Sogou doubles down on AI with launch of real-time translation and transcription devices

At the start of the Sogou Partner Conference in Beijing, the audience heard a recording that sounded like American President Donald Trump congratulating Sogou on the recent IPO and how this was a step forward for American-Chinese relations. We were wondering if President Trump had started watching CCTV instead of Fox News until we realized that the recording was synthesized. Well played, Sogou.

The playful recording signaled the search company’s high spirits, who had a successful IPO at the New York Stock Exchange in November 2017. CEO Wang Xiaochuan announced two new products in his keynote for the conference: the Sogou Travel Translator and the Sogou Smart Translation Recorder. Targeting Chinese globetrotters, the Travel Translator offers real-time speech and image translation for 17 languages, including Chinese, English, German and Arabic. While the Translation Recorder offers instant speech to text function and translation of the recorded text for 17 languages.

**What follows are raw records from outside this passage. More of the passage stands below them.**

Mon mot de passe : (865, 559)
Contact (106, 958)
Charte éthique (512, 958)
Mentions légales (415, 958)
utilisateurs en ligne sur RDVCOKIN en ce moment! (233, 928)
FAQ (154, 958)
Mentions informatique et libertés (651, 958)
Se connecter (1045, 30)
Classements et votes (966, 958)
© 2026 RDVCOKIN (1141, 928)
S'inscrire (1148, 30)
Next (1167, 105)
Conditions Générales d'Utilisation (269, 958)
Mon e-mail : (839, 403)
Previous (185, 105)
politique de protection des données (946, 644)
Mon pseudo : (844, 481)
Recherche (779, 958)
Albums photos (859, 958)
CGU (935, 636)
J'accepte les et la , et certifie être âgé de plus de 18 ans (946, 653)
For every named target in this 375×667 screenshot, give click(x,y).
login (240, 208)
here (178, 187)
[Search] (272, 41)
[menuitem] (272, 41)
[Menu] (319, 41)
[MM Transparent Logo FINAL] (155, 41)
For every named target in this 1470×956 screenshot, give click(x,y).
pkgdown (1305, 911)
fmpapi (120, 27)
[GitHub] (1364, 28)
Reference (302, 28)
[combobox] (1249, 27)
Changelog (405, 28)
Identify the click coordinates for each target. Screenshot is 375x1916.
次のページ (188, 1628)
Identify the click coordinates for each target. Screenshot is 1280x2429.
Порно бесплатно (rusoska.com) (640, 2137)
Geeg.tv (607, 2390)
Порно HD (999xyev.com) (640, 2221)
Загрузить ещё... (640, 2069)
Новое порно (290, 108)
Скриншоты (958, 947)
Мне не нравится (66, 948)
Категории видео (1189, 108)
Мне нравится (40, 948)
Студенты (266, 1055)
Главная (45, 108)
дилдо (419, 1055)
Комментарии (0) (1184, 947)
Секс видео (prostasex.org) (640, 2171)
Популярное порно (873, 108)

The Sogou Travel Translator (L) and Smart Translation Recorder (R) (Image credit: Sogou)

“We think the translator is a cut above the rest in the market,” said Wang Xiaochuan when asked about how the new products compare to the translation offered by competitors during an interview after the conference. This is a bold claim, considering others in the market include the Google Pixel Buds and Chinese voice recognition company iFlytek’s range of translation hardware and software.

Sogou has the data to back that up, however, at least for the Chinese language. Their Sogou Chinese keyboard dominates at over 70% of the input method market and while they fall behind Baidu in the search market, Sogou’s platform is China’s largest search engine by voice. According to Sogou CTO Yang Hongtao, these and other Sogou services combine to provide over 200 million voice requests each day, generating around 240 thousand hours of voice data per day—all of which will help Sogou refine its natural language processing technology.

Sogou CTO Yang Hongtao sharing some stats on Sogou at the Partner Conference. (Image credit: TechNode)

The Sogou Travel Translator and the Transcription Pen represent Sogou’s first foray into AI-powered hardware products and will be available for pre-order on JD.com from March 12. TechNode tested the Travel Translator after the conference. The Travel Translator returned an accurate English translation for “Where is the coffee shop?” in Chinese (咖啡店在哪里?). However, when speaking the same phrase in English, the syntax of the Chinese translation was not quite right. A staff explained that the Travel Translator will continue to be improved.

Sogou has started to focus on AI research and development in recent years. It unveiled an IBM Watson-like robot, called Sogou Wangzai (or Sogou Doggy) in 2017. The canine robot appears on Jiangsu TV’s Who’s Still Standing to battle contestants in general knowledge trivia. Baidu also has a robot called Xiaodu who has appeared on various TV game shows since 2014. Unavoidably, the two robots have drawn comparisons. On Zhihu, China’s version of Quora, some netizens thought Wangzai’s antics made it more charming.

Sogou Wangzai’s first appearance on Jiangsu TV’s Who’s Still Standing. (Image credit: screen capture from iQiyi)

“I just want to talk with this pretty girl here,” Wangzai said to host Guo Xiaomin during his debut on Who’s Still Standing. When we asked Wangzai at the Sogou conference who is the current US President, Wangzai gave the correct answer.

Another Sogou natural language processing technology showcased at the conference was lip reading. Sogou is the first company in China to develop this technology, which IBM and Google’s DeepMind have been working on for a while. Applications for this technology include assistance for people with hearing or speech disabilities, silent dictation, and subtitling.

A visitor at Sogou Partner Conference trying out the lip reading AI. (Image credit: TechNode)

TechNode gave Sogou’s lip reading AI a go. When reading a scripted Chinese text, the accuracy was almost 100%. However, when we went off script and said: “How’s the weather?” in Chinese (天气怎么样), the AI picked up the “how” (怎么样) but not the rest of the sentence. This is expected as the accuracy rate for unscripted, natural lip reading for Sogou is at 60%. For lip reading in scripted scenarios such as while driving or giving commands to smart home devices, Sogou claims that the accuracy rate is 90%. For comparison, Google’s DeepMind can annotate English TV footage with a 46.8% accuracy.

There is no doubt of AI’s role in Sogou’s future development, as CEO Wang Xiaochuan explained: “We are entering a new era where AI technology is unlocking a world of possibilities. We will continue to explore ways that we can leverage Sogou’s expertise in AI, particularly in natural language processing, to develop other smart hardware solutions to everyday challenges.”